Every record below is to be retyped exactly, with the pictures left out.

═════ SUPPLIED DATA ═════

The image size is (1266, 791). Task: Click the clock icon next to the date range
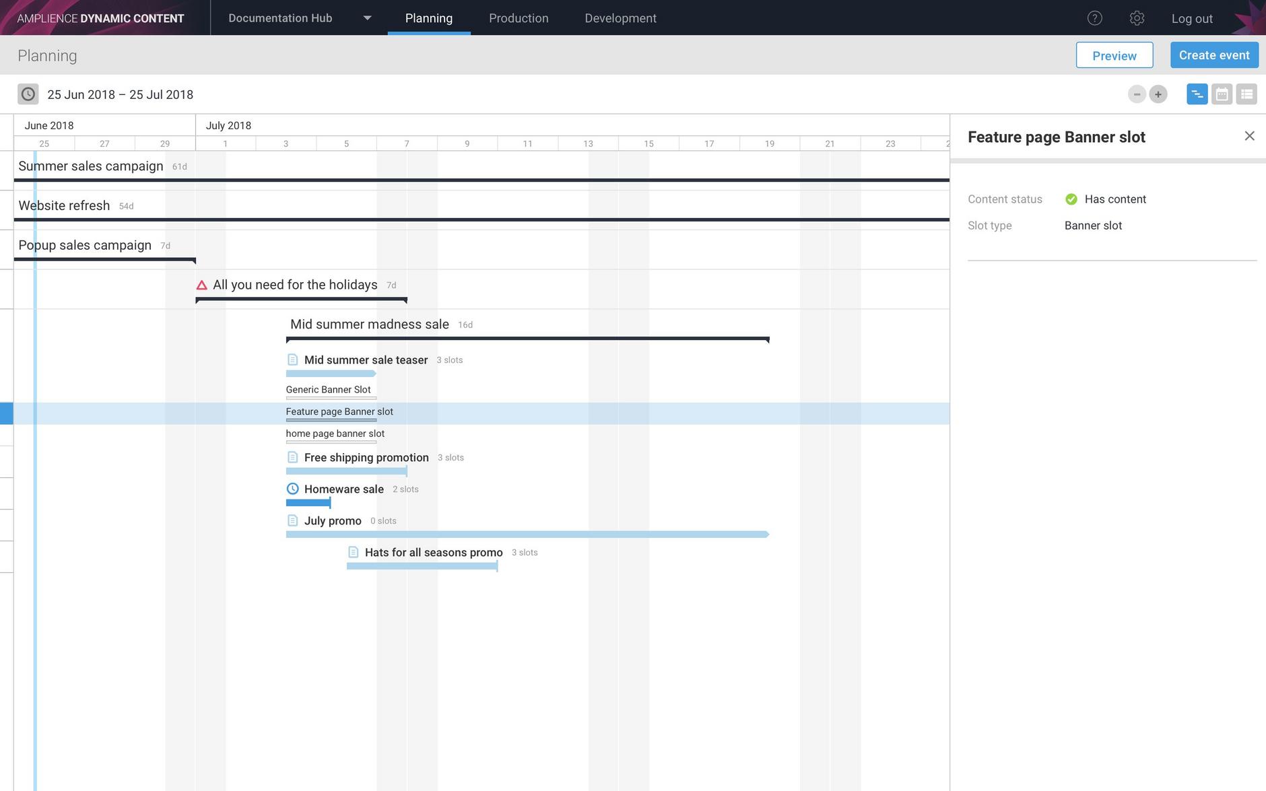coord(28,94)

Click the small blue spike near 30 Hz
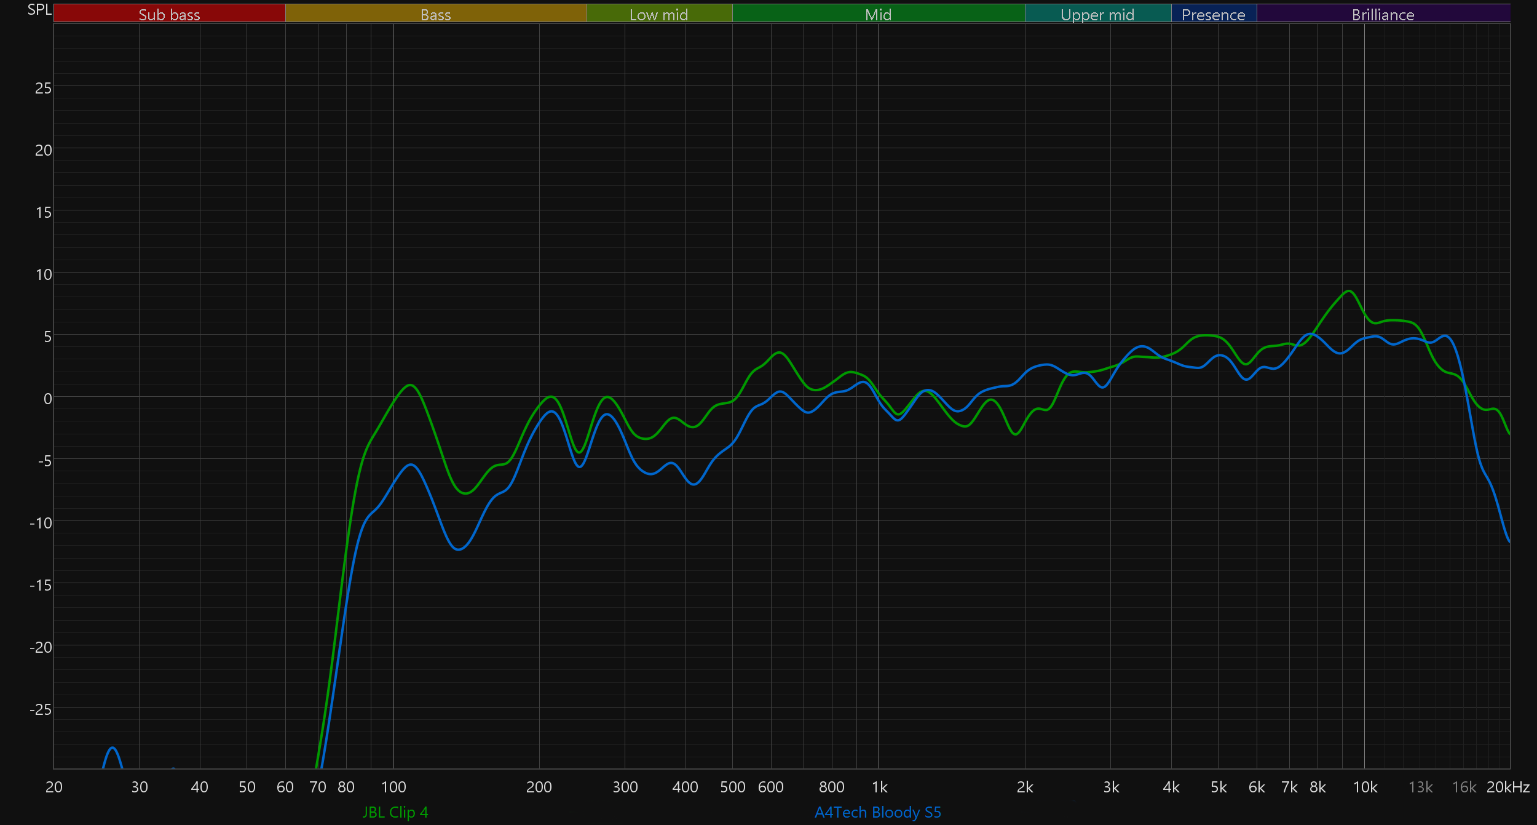(x=113, y=749)
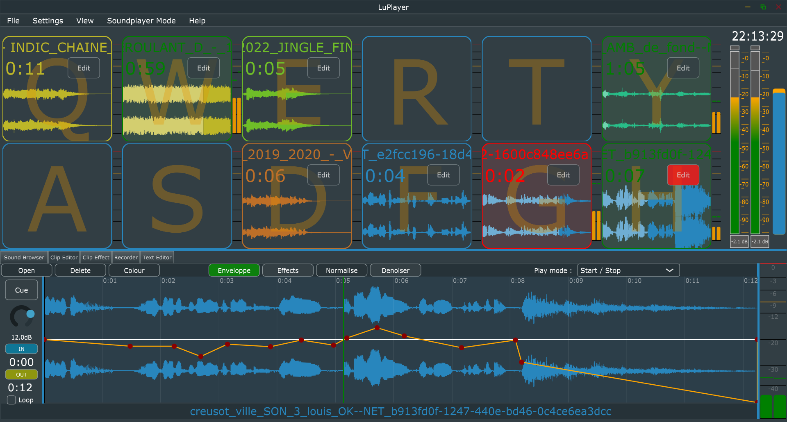
Task: Open the Denoiser
Action: pyautogui.click(x=395, y=270)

═════

ANSWER SECTION —
The image size is (1266, 791). Task: Click the clock icon next to the date range
coord(28,94)

Click the small blue spike near 30 Hz
(x=113, y=749)
Task: Open the Denoiser
Action: pyautogui.click(x=395, y=270)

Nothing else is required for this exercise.